Cette page a été validée par deux contributeurs.
466
REVUE DES DEUX MONDES.

La fixatïon de ces nouvelles frontières ne s’accomplit pas aussi paisiblement qu’on l’espérait. En vain les deux pachas de Belgrad et de Vidin, Hussein et Vedchi, envoyèrent leurs commissaires Tjakhif et Abdoul-Aga pour seconder les commissaires serbes Velkovitj et Iosif Milosavlevitj ; en vain le sénateur George Protitj parcourut tous les confins en litige pour s’assurer que les Turcs ne gardaient rien de ce que le hati-chérif adjugeait à son pays ; malgré toutes ces mesures, quand on voulut faire évacuer aux populations musulmanes les chaumières de leurs aïeux, elles poussèrent des cris de désespoir et se défendirent avec fureur.
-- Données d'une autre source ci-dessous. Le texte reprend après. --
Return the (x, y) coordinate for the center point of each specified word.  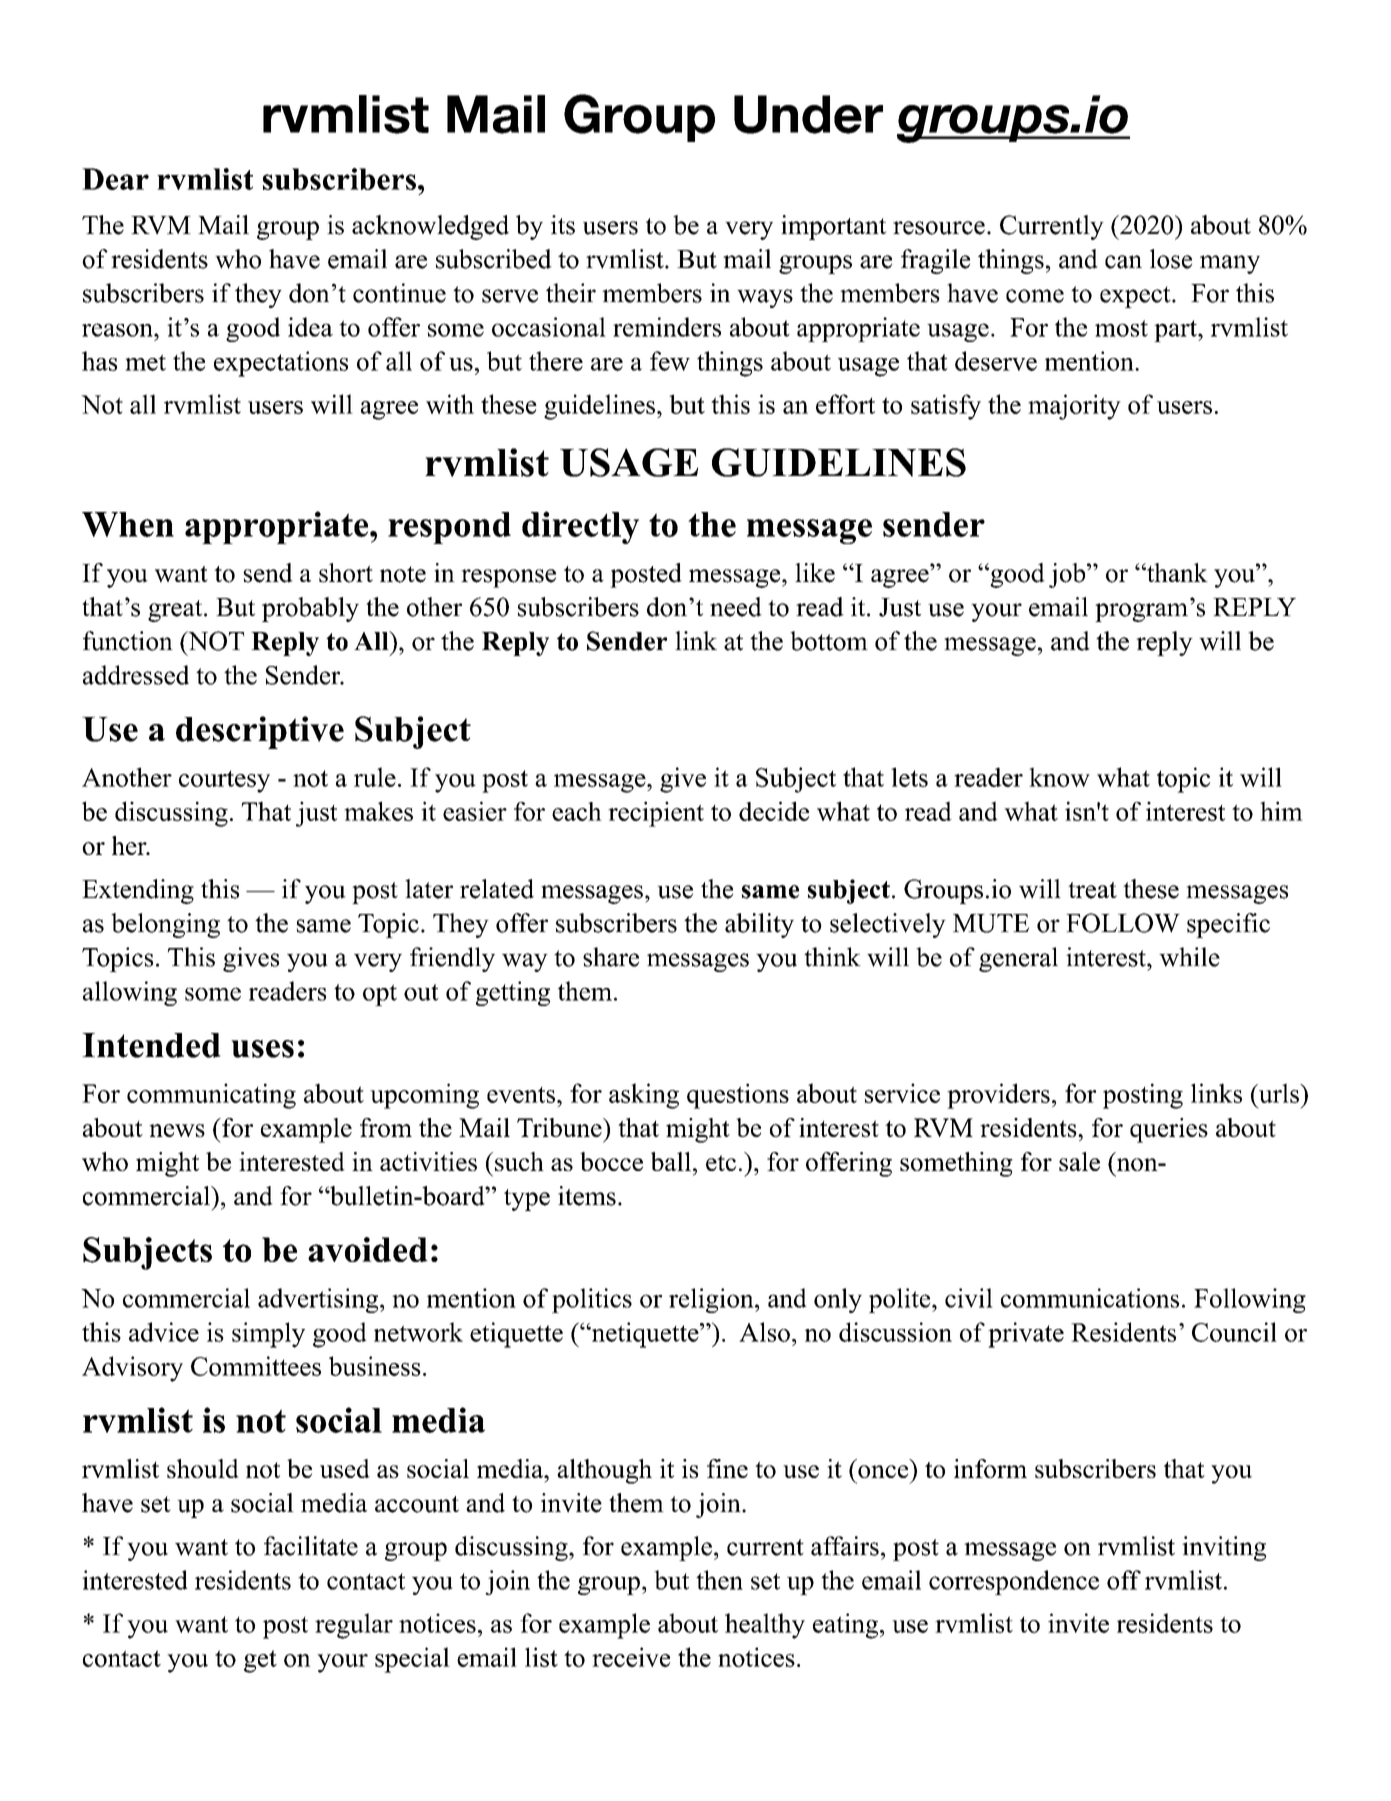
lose (1171, 259)
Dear (115, 179)
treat (1092, 890)
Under (808, 114)
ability (759, 925)
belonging (165, 925)
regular (354, 1626)
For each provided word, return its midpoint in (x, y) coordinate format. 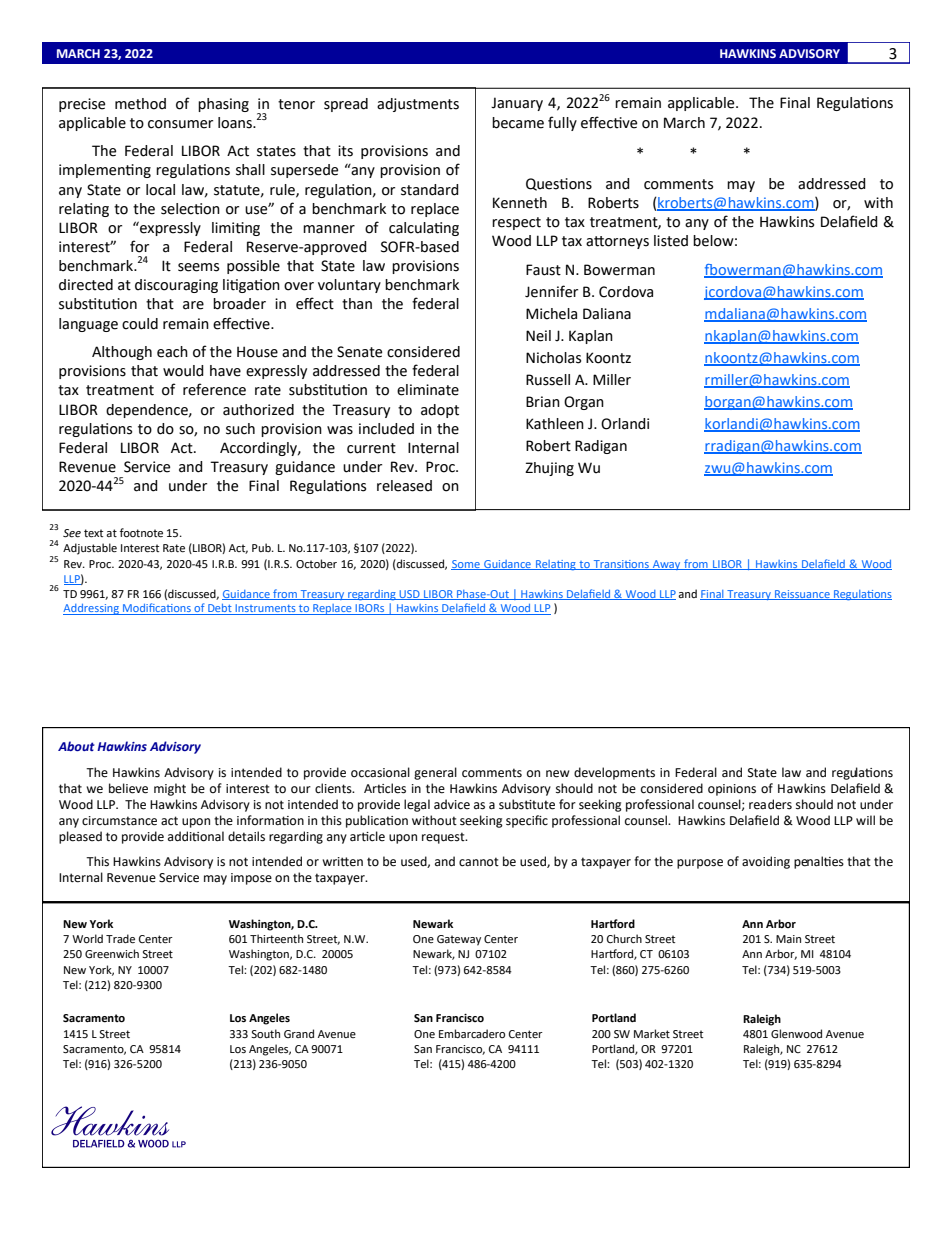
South (265, 1033)
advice (452, 804)
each (172, 352)
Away (666, 565)
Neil (538, 336)
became (518, 123)
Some (466, 565)
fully (562, 123)
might (170, 789)
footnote (141, 533)
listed (671, 241)
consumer (180, 124)
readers (770, 804)
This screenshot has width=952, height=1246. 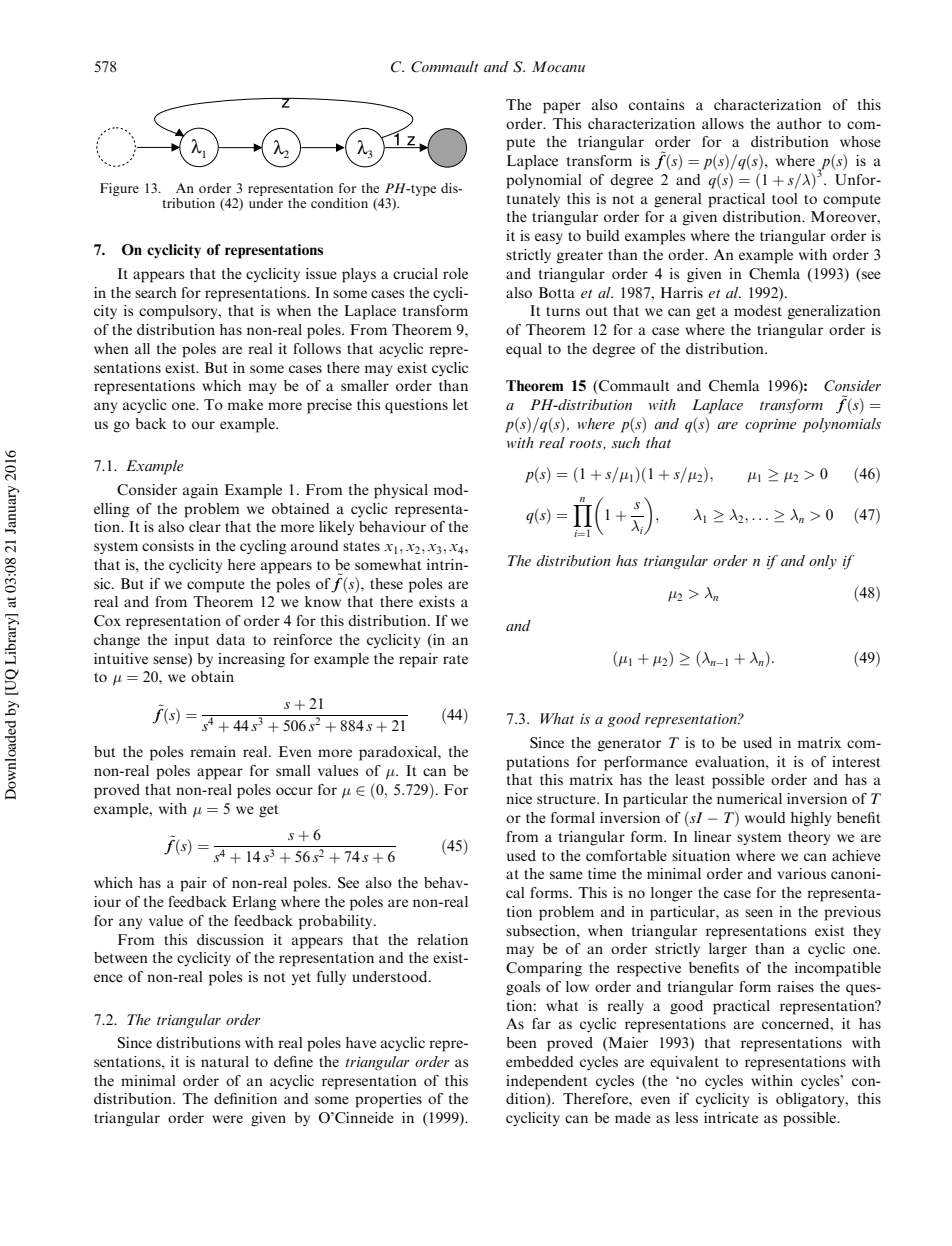 What do you see at coordinates (519, 798) in the screenshot?
I see `nice` at bounding box center [519, 798].
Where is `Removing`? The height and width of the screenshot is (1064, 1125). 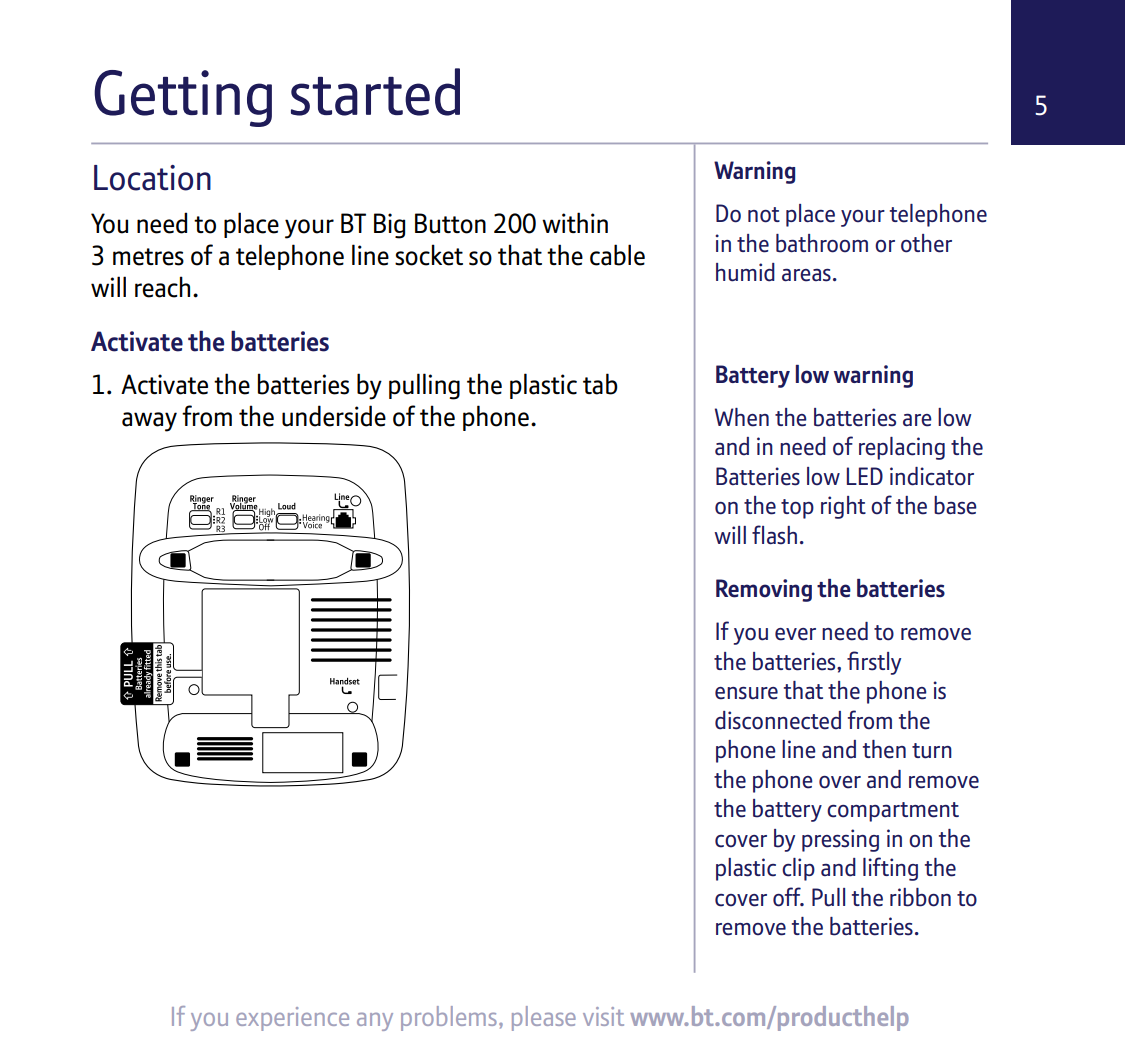 Removing is located at coordinates (764, 590).
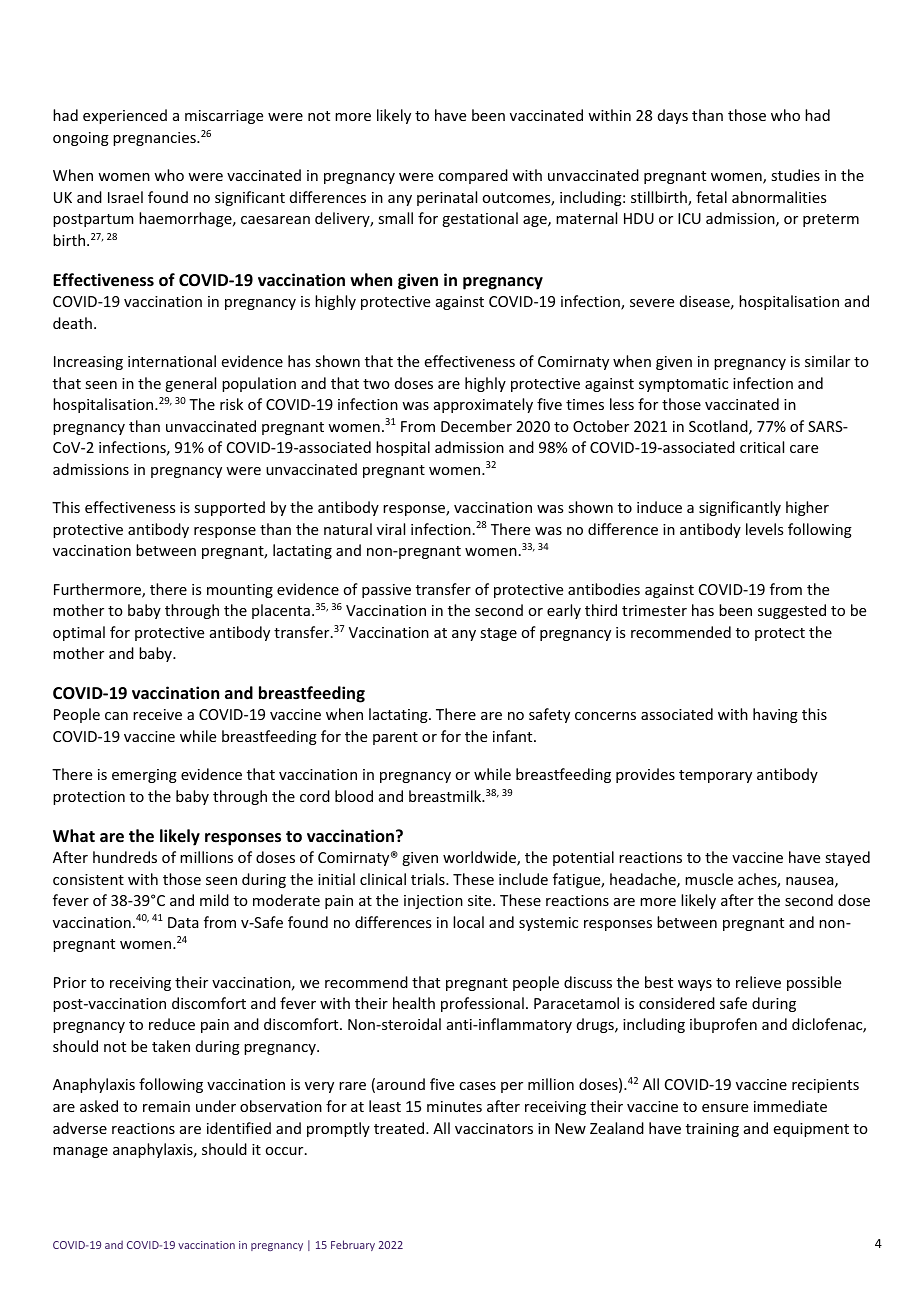  I want to click on supported, so click(229, 508).
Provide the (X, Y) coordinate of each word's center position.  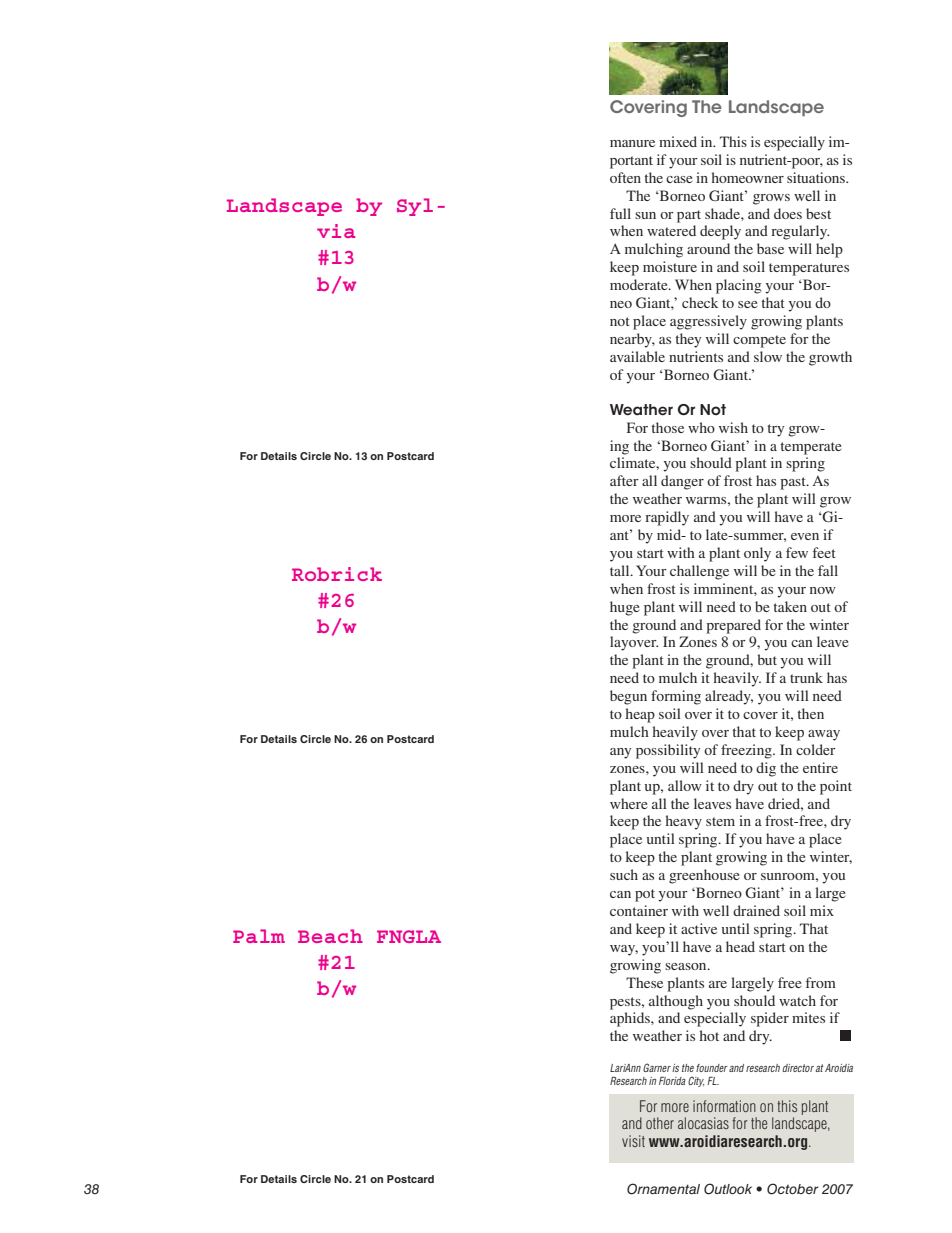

Sept villages voisins de Krouchevats, dont les forêts et les prairies communales étaient cédées à la Serbie, voulurent en interdire l’approche aux pâtres serbes. Les troupes de Miloch survinrent et battirent les anciens propriétaires. Affectant alors quelque compassion, le kniaze accorda un sursis aux Bosniaques dépossédés, pour qu’ils pussent recueillir et emporter dans l’exil leur dernière moisson de maïs. Mais la moisson faite, quand on voulut les arracher à leurs pénates, les infortunés, ne pouvant se résigner à l’exil, appelèrent à leur secours les golatchanes (enfans nus). Ces soldats vagabonds, licenciés par la Porte, vinrent au nombre de plusieurs milliers, et, après avoir culbuté les avant-postes de Miloch, se portèrent sur Klissoura et se mirent à incendier les villages serbes, dont ils emmenèrent les femmes comme esclaves.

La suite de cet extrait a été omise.